Sie hat sich auf den Inhalt der angefochtenen Bescheide bezogen.
Das Sozialgericht hat mit Urteil vom 09.09.2004 der Klage stattgegeben. Das nationale deutsche Recht lasse im Falle der Klägerin eine Übernahme der durch die Krankenbehandlung der in Italien entstandenen Kosten nicht zu. Die in Art. 59 EWG-Vertrag den Bürgern garantierte Dienstleistungsfreiheit gewährleiste jedoch nach der Rechtsansprechung des Europäischen Gerichtshofs auch die Freiheit des Dienstleistungsempfängers, grenzüberschreitend medizinische Behandlungen in einem anderen Mitgliedstaat in Anspruch zu nehmen. Diese Inanspruchnahme dürfe nicht dadurch erschwert werden, dass die Leistungspflicht der Krankenkasse von einer vorherigen Genehmigung abhängig gemacht werde. Das ergebe sich auch aus der zum 01.01.2004 in Kraft getretenen Regelung der § 13 Abs. 4-6 SGB V. Entgegen der Auffassung der Beklagten scheitere ein Kostenerstattungsanspruch auch nicht deshalb, das weil die Klägerin nicht alle Maßnahmen der aktiven und passiven physikalischen Therapie ausgeschöpft habe. Nach den Gutachten des MDK sei der Klägerin eine ambulante Heilmitteltherapie unter Berücksichtigung der Heilmittelrichtlinien und des Heilmittelkataloges sogar empfohlen worden. Nur solche Maßnahmen habe die Klägerin in Italien in Anspruch genommen.
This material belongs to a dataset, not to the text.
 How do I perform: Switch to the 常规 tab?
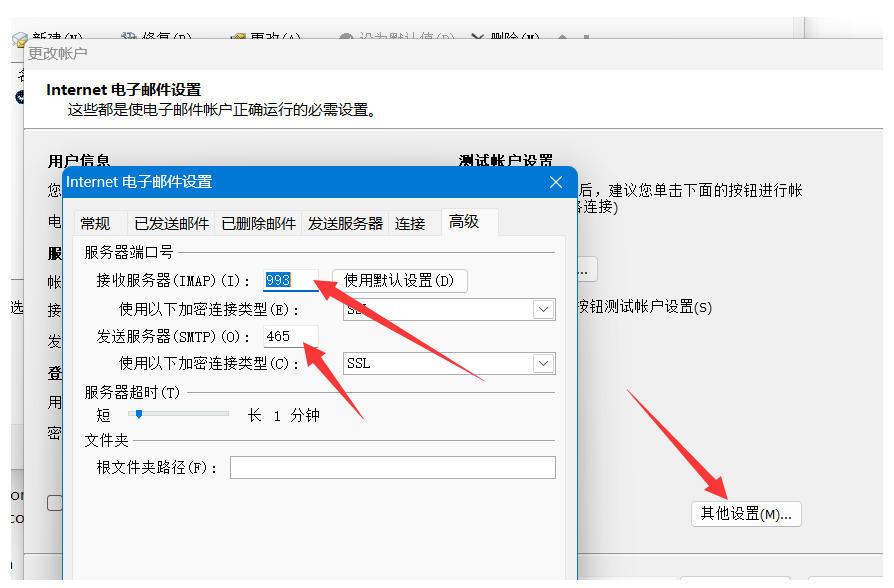click(95, 223)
Gegen dieses Urteil richtet sich die Berufung der Beklagten. Sie macht geltend, sie habe den Antrag der Klägerin wegen fehlender medizinischer Notwendigkeit abgelehnt, dabei spiele es keine Rolle, in welchem Land die Klägerin die Maßnahme durchführen wolle. Eine solche Maßnahme hätte seitens der Klägerin in N bewilligt werden können, sofern eine Notwendigkeit nach § 23 Abs. 2 SGB vorgelegen hätte. Das sei allerdings nicht der Fall.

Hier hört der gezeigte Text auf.